When the NHL switched it’s All-Star game format in the late 90’s from the typical conference vs. conference match-up to a North America vs. The World battle royale, it seemed to herald the dawn of a new, global style of sport. Of course there are the Olympics and the World Cup but if sports like hockey were going to take on an internationalist bent, it was only a matter of time before the whole world came on-board.
Five years later the game reverted back to it’s traditional format and globalism had lost a bit of its luster but the overall move towards a more universal sporting life continued to pick up steam.

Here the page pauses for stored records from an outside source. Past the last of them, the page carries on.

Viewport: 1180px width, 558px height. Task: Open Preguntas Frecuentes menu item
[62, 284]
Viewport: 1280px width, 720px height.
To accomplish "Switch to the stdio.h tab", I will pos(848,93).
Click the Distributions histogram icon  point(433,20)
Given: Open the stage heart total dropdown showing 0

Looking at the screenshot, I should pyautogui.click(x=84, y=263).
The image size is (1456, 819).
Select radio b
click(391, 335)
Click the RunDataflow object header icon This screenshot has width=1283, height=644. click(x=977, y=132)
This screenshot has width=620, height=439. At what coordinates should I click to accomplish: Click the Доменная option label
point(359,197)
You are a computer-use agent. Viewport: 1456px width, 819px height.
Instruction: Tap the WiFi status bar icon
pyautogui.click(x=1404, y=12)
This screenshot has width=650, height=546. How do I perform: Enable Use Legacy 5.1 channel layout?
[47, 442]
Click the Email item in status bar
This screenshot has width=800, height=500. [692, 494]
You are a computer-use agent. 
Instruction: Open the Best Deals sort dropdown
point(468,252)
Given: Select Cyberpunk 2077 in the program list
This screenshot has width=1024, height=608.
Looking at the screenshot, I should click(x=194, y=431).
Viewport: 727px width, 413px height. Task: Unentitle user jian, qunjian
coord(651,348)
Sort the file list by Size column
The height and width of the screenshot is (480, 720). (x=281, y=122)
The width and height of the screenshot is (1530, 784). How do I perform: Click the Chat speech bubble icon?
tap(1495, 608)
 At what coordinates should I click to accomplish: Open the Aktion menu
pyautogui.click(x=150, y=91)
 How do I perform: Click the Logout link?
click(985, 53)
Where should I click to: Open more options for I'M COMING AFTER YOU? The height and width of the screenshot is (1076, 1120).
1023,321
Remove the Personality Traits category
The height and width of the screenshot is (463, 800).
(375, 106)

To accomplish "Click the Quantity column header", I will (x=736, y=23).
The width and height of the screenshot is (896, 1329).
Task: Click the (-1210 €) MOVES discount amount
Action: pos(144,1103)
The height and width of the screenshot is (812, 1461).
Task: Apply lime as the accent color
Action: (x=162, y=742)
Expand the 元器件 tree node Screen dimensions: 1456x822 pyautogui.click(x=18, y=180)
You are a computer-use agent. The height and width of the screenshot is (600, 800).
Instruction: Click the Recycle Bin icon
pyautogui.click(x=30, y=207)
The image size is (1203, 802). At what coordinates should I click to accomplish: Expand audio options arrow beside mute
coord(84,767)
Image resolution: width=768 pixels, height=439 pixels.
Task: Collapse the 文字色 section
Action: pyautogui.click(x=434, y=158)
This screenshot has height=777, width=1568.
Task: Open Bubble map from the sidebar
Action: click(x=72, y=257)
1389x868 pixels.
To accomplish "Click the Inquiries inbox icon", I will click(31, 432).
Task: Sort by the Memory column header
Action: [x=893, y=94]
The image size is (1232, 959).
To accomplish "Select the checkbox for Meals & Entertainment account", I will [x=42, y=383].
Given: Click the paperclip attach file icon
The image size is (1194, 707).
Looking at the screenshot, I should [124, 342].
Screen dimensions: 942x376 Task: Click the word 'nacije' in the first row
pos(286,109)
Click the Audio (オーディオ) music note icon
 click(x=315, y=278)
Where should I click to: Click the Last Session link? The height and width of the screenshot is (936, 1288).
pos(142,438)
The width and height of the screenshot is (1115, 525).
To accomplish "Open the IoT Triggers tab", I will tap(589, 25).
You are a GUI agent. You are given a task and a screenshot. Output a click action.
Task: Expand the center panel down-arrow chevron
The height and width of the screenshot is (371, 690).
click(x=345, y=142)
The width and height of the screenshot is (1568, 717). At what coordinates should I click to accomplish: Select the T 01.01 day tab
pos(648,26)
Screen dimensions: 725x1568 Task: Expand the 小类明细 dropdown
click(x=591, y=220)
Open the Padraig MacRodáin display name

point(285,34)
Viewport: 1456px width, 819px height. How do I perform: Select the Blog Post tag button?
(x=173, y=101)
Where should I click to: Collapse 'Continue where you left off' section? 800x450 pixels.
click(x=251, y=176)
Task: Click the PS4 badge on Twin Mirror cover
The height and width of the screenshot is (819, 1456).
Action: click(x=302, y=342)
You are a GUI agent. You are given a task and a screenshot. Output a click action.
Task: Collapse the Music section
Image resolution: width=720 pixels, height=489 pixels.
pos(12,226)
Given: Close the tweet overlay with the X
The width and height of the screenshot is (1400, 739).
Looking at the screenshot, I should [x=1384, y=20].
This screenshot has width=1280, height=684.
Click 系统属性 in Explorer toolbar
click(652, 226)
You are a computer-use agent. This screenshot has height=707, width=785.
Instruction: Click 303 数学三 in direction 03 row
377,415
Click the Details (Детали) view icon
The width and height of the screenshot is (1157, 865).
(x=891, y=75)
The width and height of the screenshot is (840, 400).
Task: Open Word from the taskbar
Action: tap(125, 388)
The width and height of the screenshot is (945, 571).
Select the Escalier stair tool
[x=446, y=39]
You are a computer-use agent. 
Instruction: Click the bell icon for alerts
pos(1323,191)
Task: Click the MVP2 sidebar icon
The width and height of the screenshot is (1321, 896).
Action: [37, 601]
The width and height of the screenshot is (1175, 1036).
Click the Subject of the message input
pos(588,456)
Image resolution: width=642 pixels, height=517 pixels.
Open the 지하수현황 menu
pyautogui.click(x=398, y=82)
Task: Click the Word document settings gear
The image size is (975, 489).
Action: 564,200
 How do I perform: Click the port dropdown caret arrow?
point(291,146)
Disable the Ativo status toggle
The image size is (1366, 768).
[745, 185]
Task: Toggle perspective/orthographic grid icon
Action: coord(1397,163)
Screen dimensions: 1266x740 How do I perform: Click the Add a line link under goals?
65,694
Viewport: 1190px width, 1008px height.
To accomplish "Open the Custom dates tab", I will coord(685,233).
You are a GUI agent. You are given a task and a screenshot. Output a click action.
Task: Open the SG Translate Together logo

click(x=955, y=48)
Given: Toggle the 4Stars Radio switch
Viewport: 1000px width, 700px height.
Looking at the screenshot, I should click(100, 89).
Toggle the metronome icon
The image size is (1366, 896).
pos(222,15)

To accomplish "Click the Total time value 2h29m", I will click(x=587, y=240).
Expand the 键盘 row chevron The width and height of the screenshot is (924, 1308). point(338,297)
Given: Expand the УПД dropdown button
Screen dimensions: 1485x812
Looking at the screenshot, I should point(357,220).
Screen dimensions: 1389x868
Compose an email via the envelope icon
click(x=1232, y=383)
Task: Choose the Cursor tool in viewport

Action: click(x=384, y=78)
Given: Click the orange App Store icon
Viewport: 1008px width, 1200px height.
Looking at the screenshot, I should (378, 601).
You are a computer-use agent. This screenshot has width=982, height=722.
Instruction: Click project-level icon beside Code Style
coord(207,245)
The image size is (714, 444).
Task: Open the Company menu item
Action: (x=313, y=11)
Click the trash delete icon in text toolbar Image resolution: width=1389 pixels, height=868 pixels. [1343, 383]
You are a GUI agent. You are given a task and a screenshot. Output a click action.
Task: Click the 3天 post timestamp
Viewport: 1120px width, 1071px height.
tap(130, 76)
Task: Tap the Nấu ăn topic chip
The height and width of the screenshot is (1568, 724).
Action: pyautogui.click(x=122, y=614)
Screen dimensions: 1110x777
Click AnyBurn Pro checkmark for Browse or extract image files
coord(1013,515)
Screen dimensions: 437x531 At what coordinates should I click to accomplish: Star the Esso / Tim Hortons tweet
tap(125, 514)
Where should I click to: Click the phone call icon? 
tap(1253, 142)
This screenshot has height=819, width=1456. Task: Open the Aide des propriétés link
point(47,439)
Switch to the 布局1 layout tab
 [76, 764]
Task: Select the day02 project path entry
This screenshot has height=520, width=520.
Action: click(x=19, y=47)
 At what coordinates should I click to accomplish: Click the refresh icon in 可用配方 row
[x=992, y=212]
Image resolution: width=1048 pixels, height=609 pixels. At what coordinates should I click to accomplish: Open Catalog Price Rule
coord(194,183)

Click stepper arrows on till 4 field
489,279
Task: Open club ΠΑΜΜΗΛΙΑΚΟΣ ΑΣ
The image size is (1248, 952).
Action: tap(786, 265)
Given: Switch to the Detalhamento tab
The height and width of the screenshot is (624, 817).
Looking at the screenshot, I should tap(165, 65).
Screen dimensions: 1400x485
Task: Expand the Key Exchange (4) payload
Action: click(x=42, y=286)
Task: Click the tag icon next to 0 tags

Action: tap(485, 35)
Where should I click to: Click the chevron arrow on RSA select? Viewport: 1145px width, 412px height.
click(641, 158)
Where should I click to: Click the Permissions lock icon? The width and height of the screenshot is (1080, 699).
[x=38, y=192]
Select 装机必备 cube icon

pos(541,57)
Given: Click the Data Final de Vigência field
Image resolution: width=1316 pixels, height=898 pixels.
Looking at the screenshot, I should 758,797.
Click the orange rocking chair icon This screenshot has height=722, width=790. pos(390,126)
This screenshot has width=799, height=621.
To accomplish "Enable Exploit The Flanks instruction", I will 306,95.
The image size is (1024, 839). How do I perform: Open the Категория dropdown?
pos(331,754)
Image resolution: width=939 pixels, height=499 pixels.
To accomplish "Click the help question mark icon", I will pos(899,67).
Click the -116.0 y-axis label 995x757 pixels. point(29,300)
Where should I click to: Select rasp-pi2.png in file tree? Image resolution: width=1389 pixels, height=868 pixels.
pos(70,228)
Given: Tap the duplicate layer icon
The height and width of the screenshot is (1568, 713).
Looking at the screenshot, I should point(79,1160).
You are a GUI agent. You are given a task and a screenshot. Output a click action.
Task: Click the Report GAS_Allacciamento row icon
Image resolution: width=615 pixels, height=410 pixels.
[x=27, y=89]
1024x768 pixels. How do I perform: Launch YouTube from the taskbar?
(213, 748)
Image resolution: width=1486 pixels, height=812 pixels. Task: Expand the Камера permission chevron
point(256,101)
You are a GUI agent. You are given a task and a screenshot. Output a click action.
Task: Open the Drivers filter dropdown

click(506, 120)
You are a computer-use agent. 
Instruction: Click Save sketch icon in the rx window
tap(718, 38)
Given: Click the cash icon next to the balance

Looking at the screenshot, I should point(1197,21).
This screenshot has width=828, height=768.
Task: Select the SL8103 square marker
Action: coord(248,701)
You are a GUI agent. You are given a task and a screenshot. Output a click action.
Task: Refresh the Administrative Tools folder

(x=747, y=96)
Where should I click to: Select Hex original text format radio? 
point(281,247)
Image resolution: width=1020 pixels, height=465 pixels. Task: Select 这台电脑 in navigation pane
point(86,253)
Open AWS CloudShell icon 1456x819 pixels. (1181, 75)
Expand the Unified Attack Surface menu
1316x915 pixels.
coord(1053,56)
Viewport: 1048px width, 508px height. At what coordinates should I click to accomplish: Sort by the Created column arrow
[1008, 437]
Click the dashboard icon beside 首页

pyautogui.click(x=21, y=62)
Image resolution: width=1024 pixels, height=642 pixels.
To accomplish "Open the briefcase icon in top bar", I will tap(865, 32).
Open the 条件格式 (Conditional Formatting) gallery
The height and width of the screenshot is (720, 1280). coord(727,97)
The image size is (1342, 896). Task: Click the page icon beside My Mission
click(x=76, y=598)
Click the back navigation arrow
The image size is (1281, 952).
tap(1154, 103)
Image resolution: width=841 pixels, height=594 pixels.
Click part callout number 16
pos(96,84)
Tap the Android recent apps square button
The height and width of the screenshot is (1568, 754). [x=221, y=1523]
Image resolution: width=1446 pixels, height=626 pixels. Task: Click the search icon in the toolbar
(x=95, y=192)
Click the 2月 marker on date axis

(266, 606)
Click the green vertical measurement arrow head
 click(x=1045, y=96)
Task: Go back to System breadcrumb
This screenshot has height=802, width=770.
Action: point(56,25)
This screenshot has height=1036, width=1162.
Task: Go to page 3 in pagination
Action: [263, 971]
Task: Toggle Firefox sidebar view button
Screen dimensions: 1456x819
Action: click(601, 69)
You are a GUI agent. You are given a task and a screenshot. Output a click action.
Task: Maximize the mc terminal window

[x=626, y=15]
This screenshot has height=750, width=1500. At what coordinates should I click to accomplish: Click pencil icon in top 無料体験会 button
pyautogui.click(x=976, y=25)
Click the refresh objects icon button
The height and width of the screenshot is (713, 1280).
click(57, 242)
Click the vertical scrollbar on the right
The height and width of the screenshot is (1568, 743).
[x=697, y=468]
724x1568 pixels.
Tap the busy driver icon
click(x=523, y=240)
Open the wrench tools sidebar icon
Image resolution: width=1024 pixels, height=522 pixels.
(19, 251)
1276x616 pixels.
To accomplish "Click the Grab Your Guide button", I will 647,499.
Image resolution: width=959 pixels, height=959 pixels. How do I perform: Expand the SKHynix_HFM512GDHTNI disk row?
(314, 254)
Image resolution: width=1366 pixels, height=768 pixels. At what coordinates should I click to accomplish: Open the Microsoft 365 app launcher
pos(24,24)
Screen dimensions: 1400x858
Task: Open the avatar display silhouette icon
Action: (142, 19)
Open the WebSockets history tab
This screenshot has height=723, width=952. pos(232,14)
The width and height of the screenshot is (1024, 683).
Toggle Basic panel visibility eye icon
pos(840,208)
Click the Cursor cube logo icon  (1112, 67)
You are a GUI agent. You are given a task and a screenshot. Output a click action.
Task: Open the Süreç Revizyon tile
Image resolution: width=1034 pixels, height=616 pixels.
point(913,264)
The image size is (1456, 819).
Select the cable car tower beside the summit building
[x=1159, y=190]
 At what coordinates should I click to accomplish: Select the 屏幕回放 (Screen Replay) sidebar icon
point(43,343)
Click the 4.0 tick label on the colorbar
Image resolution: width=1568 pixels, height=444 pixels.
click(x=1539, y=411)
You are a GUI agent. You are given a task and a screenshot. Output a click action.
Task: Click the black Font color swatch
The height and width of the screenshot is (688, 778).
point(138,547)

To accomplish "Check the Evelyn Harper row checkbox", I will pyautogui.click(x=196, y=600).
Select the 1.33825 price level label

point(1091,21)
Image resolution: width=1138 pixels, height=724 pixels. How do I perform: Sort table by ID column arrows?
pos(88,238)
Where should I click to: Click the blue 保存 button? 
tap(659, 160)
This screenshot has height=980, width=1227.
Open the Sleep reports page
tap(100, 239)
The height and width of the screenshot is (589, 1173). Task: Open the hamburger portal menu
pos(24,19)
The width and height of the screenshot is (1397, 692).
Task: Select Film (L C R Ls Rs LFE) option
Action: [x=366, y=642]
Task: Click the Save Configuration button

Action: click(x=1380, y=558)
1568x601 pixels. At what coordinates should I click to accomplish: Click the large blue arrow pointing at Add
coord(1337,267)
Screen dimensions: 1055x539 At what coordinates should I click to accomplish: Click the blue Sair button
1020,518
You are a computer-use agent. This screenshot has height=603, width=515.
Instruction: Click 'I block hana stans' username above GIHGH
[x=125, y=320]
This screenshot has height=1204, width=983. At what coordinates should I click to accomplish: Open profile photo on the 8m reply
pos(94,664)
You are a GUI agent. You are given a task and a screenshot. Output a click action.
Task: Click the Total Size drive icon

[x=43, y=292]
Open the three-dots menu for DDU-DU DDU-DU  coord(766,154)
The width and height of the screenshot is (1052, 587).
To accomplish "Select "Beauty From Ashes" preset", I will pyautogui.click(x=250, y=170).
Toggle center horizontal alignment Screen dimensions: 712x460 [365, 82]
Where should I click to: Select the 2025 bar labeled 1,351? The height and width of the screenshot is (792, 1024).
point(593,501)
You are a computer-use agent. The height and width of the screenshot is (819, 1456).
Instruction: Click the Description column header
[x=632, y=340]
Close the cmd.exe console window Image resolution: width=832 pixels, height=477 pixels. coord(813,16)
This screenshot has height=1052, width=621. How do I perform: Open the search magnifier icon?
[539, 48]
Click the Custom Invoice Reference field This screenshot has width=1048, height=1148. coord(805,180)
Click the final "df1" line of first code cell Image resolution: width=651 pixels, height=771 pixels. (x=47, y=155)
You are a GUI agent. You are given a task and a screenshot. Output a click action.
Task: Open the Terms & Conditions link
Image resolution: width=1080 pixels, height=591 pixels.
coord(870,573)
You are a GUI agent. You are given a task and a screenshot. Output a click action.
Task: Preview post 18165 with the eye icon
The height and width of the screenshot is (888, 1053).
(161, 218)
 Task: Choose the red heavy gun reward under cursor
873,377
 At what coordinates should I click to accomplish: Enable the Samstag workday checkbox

Just take a look around the major American sports. The NBA is still dominated by Americans but Europeans, South Americans and even the Chinese have become stars in their own right. The NFL is probably the only league that can still claim to be nearly 100% American but that probably owes much to the fact that the rest of the world is more than happy with their own version of football.
Even the most traditionally American of sports has taken on a greater international context in the past decade with the creation of the World Baseball Classic. And MLB has no plans to stop there. Just this past week it was reported that Bud Selig has been in discussions with his Japanese counterpart for a match-up between the two countries’ respective champions. Maybe it’s only two countries at this point but there’s no doubt that baseball will follow soccer’s lead and institutes some sort of World Club Championships pitting the best club teams from around the world against each other.
It makes sense. There seems to be no end to what consumers are willing to suck up and with all the money to be made from the merchandising, not to mention the actual playing of these games, the different national leagues would be foolish not to join in. Bud Selig will do anything at this point to have his legacy be something other than the steroid era and this would definitely be one way to do that.
Lost in all this is the fact that despite its near collapse a few seasons ago, the NHL may have had it right after all. You can fight globalization and maybe you’ll win some battles. But the war has already been won and it’s here to stay. Baseball appears ready to embrace that.